WORKING DATA below:
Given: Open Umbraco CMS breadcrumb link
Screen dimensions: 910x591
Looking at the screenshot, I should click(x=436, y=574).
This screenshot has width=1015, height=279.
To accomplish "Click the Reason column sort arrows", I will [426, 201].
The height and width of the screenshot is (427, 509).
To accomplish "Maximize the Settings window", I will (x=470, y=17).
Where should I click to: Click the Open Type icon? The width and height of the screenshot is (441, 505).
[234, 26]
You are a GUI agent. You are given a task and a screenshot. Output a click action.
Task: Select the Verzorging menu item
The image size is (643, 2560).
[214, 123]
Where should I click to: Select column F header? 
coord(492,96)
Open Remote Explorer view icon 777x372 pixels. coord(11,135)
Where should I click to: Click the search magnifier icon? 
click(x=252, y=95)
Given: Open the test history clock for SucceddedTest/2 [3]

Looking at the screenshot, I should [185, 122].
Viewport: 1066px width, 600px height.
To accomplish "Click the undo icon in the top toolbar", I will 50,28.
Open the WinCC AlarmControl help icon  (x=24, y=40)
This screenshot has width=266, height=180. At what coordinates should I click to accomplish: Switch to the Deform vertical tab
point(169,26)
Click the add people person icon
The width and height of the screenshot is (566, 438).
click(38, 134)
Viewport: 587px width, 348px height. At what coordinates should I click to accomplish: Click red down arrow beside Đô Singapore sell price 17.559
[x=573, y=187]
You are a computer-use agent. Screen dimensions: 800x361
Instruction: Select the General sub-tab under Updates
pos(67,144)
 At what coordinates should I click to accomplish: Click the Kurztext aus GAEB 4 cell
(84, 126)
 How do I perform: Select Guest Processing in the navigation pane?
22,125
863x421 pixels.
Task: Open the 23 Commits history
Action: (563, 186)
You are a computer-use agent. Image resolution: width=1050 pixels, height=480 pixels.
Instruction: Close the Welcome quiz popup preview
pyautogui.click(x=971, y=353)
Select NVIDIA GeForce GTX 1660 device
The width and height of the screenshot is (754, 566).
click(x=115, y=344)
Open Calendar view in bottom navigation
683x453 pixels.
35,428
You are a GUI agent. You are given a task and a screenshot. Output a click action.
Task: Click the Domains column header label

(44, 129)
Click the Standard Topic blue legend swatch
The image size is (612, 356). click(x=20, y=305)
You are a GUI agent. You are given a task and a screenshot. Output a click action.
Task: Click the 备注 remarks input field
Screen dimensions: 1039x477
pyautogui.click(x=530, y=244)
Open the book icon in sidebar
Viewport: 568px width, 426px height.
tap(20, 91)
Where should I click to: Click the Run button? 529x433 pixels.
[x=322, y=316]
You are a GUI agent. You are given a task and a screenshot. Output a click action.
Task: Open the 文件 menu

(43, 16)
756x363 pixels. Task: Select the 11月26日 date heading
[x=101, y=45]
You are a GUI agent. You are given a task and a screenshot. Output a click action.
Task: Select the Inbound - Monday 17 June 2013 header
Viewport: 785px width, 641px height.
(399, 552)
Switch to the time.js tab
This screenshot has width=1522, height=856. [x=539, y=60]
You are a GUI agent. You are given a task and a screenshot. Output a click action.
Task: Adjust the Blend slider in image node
End of WORKING DATA.
## ACTION ITEM
Of all the lines in the data above, show only those that hold the word "computer".

## RESPONSE FOR THIS EXERCISE
You are a computer-use agent. Screen dimensions: 800x361
You are a computer-use agent. Image resolution: width=1050 pixels, height=480 pixels.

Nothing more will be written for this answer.